** Start Data extract **
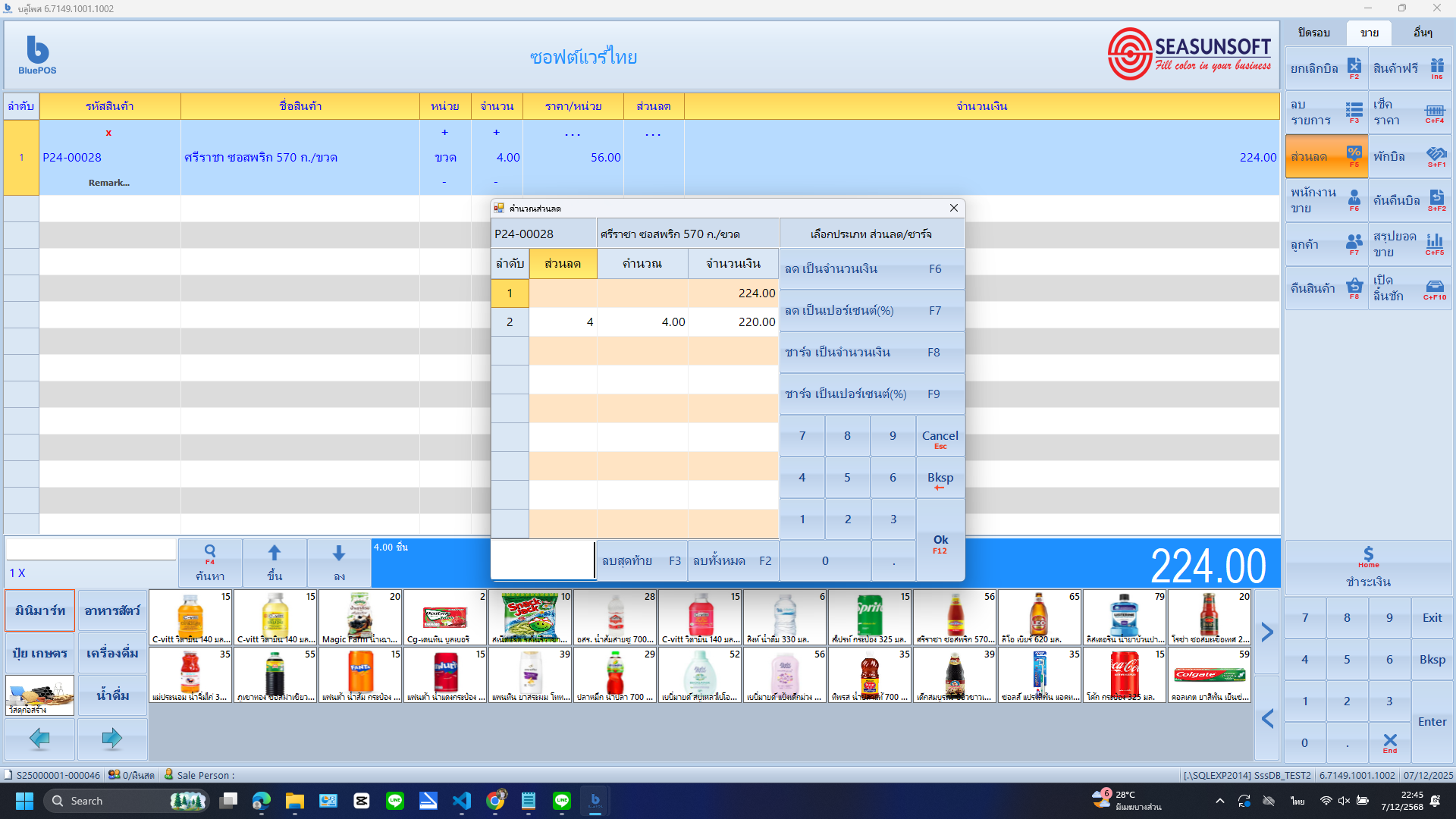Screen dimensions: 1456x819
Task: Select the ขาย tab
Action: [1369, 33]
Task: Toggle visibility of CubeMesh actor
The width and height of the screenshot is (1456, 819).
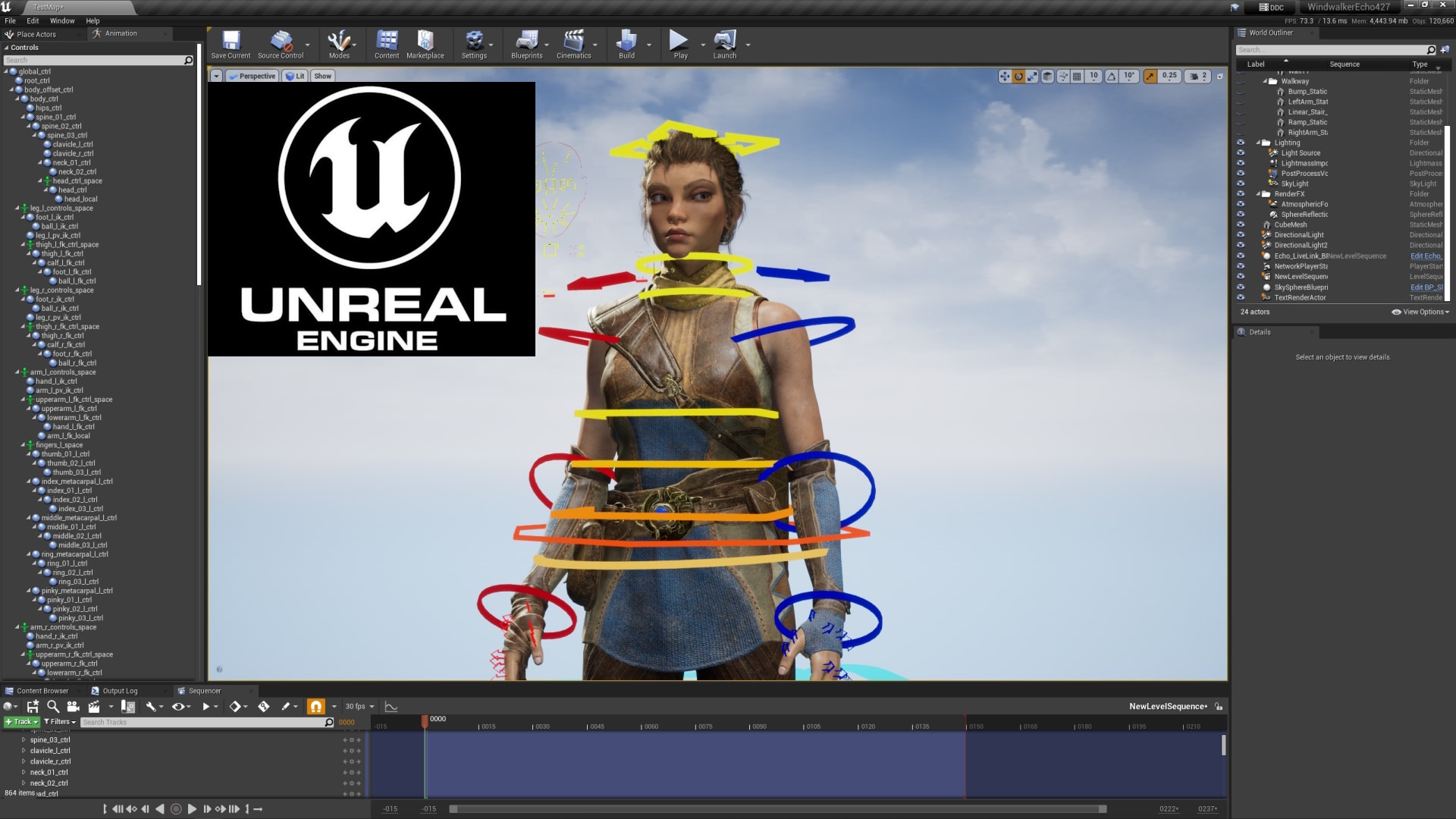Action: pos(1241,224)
** End Data extract **
_Instruction_
Copy the lines above word for word, but leave out the pictures.

_Solution for this problem_
Screen dimensions: 1456x819
Task: Select the ขาย tab
Action: [1369, 33]
Task: Toggle visibility of CubeMesh actor
The width and height of the screenshot is (1456, 819).
Action: pos(1241,224)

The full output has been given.